Dados sobre o auxílio emergencial se referem a casos em todo o País e ainda são parciais. Investigação da CGU, em parceria com outros órgãos de controle externo, está em andamento e resultado deve ser anunciado nas próximas semanas
Giovani Pacelli, superintendente da CGU (Foto: Fabio Lima)
As distorções encontradas pela Controladoria Geral da União (CGU) no País sobre o pagamento do auxílio emergencial vão muito além de casos como os 24.232 servidores públicos estaduais e municipais no Ceará, os mais de 73 mil militares brasileiros ou um grupo de criminosos locais com mandados de prisão em aberto que embolsaram o benefício.
Ao peneirar CPFs de milhões de brasileiros, cruzando bases de dados diversas com a lista do auxílio, o órgão já sabe quantos donos de lanchas e iates, empresários com firma ativa de médio e grande porte, proprietários de veículos acima de R$ 60 mil, doadores de dinheiro na última campanha eleitoral ou gente com domicílio fiscal fora do Brasil também foram contemplados com a ajuda de R$ 600 para atravessar as "dificuldades financeiras" da pandemia do coronavírus.
Contagem parcial identificou que mais de 206 mil nomes aparecem apenas nesses perfis de bens e despesas citadas. Pelos patrimônios descritos, haveria "potencial incompatibilidade" (termo usado pela CGU) para que recebessem o benefício. São registros de quem teve no mínimo uma ou duas parcelas do dinheiro liberado - sacado ou transferido para contas bancárias.

▸ DADOS DE ORIGEM:
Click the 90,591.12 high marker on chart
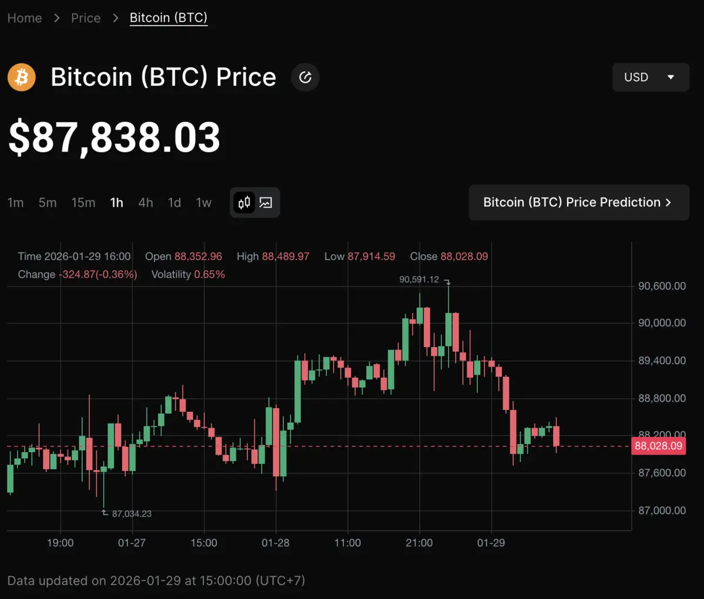 [x=419, y=280]
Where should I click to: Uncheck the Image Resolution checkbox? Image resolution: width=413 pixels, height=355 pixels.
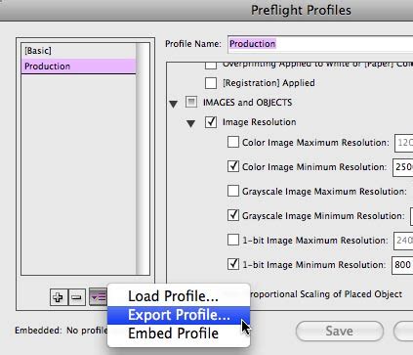tap(211, 122)
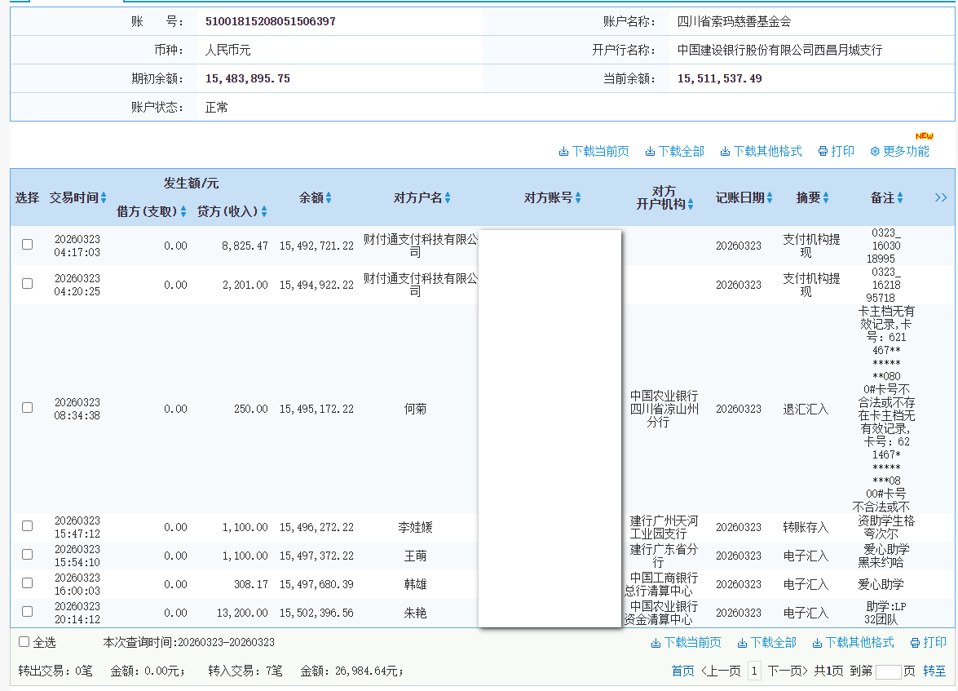The height and width of the screenshot is (691, 958).
Task: Click the 下载全部 download-all icon
Action: click(650, 151)
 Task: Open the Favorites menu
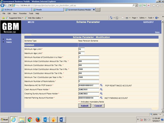coord(23,13)
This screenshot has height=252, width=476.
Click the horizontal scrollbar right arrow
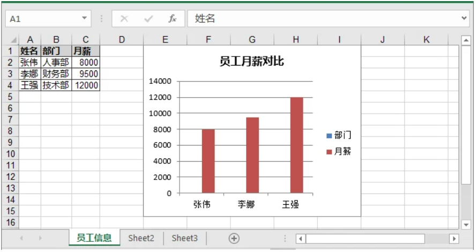tap(454, 239)
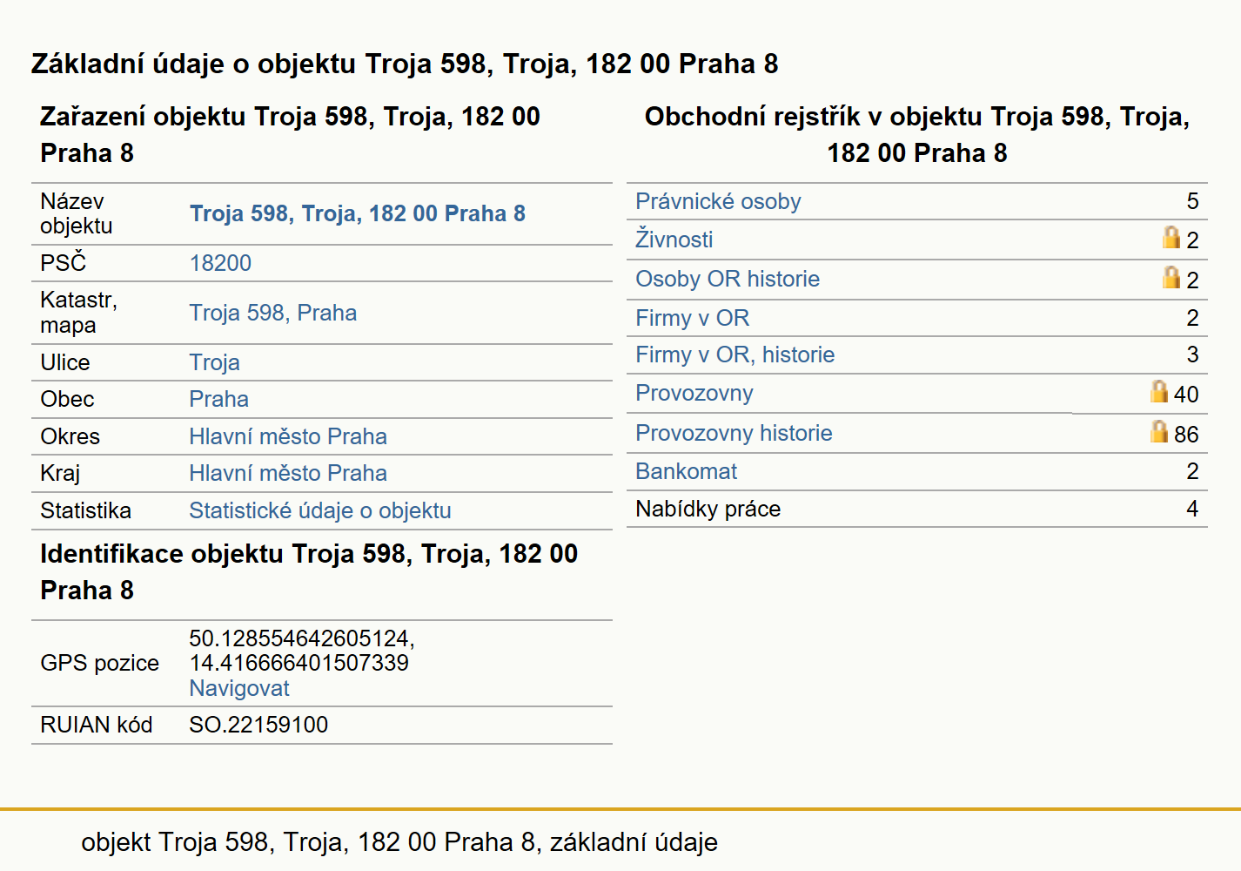Open the Obec link Praha
The image size is (1241, 871).
click(x=218, y=399)
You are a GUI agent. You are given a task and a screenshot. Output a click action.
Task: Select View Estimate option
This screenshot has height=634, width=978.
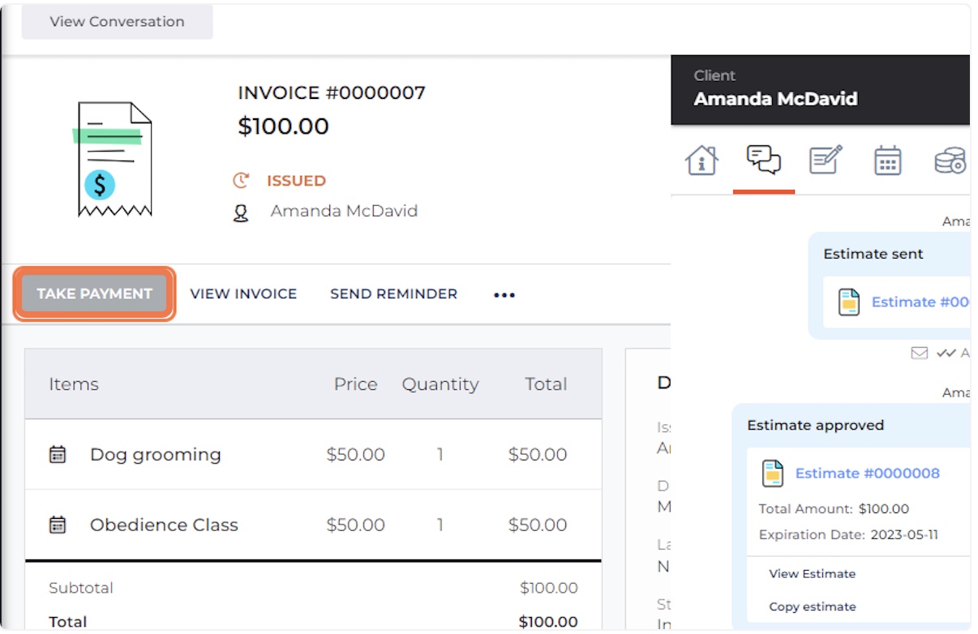pos(812,573)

▸ INSTRUÇÕES DE TRABALHO:
• a. Liste os perfis de bens e despesas que o texto sobre o auxílio emergencial enumera ao descrever o cruzamento de CPFs com a lista do auxílio.
• b. Cite literalmente o trecho do texto sobre o auxílio emergencial entre "Dados sobre o" e "(Foto: Fabio Lima)", inclusive.

▸ TAREFAS RESOLVIDAS:
• a.
- Donos de lanchas e iates
- Empresários com firma ativa de médio e grande porte
- Proprietários de veículos acima de R$ 60 mil
- Doadores de dinheiro na última campanha eleitoral
- Gente com domicílio fiscal fora do Brasil

• b.
Dados sobre o auxílio emergencial se referem a casos em todo o País e ainda são parciais. Investigação da CGU, em parceria com outros órgãos de controle externo, está em andamento e resultado deve ser anunciado nas próximas semanas
Giovani Pacelli, superintendente da CGU (Foto: Fabio Lima)